Hostilities have commenced between Ralph “The Spoiler” Nader and U.S. Sen. Chris Dodd, who put his presidential campaign to rest recently having garnered about 1% of his party’s vote in reliable Democrat presidential primary polls.
Commenting on Ralph Nader’s entrée into the presidential race, Dodd offered, “Eight years ago, obviously he cost Al Gore the election, in my view, no question about it. We've paid an awful price the last eight years because of one man's ego."
This caused an unamused Nader to respond, “Why are they so keen on denying voters the free choice of their candidates? Why don't they pick up these progressive issues? Running for office is free speech. It's the consummate expression of the First Amendment. I'm to blame for Kerry's loss?"
The notion that Nader lost the election for Gore is something of a red herring. Florida may have slipped away due to Nader, but Gore was unable to win his own state, Tennessee, Bill Clinton's state, Arkansas, or West Virginia, usually reliably Democratic. A win in any of these states might have put Gore in the White House.
The way to neuter spoilers, Nader said, is simple. Had Democrats favored the elimination of the electoral college, Gore today would have been president, because he led in the popular vote. And if the Democrats were concerned with spoilers, they could adopt an instant runoff system. Voters in such a system could rank their preferences; in the absence of a majority win, the second choice scheme would eliminate the possibility of spoilers.
In neither case would the reforms Nader favors have prevented a Nader candidacy. Spoilers generally enter the race at the primary level, and Nader has not yet suggested eliminating the practice by eliminating primaries, however “simple” such a reform may be.
This is classic Nader: Propose a “possibility” that has little chance of being adopted and then, when the tug of resistance sets in, you may accuse party leaders of being far less progressive than yourself.
"The Democrats,” Nader said, “have got to stop whining, stop scapegoating and look in the mirror and ask how they've continually lost instead of landsliding in election after election against the worst Republican Party in history.”

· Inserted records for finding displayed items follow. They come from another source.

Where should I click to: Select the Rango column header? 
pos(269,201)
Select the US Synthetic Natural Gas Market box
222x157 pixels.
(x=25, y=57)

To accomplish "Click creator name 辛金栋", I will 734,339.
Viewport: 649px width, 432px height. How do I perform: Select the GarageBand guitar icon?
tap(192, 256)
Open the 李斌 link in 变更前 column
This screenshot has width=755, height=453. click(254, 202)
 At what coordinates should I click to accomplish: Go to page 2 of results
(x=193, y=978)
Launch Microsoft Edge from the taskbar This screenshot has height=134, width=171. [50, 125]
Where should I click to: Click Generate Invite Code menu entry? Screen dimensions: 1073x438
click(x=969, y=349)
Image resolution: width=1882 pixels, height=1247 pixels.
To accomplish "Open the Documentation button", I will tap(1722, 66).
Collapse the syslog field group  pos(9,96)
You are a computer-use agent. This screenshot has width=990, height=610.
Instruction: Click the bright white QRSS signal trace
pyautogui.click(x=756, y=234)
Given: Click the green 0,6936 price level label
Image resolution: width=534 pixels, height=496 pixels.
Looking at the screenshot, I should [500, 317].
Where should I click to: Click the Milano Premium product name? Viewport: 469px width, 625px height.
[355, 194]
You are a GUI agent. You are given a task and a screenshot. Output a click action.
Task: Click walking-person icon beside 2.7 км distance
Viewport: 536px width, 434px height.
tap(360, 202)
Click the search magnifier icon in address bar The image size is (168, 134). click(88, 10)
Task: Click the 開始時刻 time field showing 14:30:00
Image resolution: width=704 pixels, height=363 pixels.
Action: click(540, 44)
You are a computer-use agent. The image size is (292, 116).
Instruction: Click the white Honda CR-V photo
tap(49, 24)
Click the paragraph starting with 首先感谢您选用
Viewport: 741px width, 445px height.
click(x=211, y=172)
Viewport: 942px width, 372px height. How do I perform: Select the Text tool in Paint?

In fact, it is Nader’s bete noir, the two party system, that is the real spoiler, said the spoiler. "The two parties are so indentured to corporate power that they have turned corporations into our masters."
Should we eliminate corporations to eliminate their political influence? Ralph may have a simple way to do it. In the meantime, we might work at providing real competition in the market place by eliminating the grosser forms of political interference that causes corporations to hire lobbyists to insure their interests in a congress that has used regulations and burdensome taxes as campaign financing bargaining chips. If you get congressional politics out of the board room, you won't have so many paid corporate lobbiests in the political kitchen.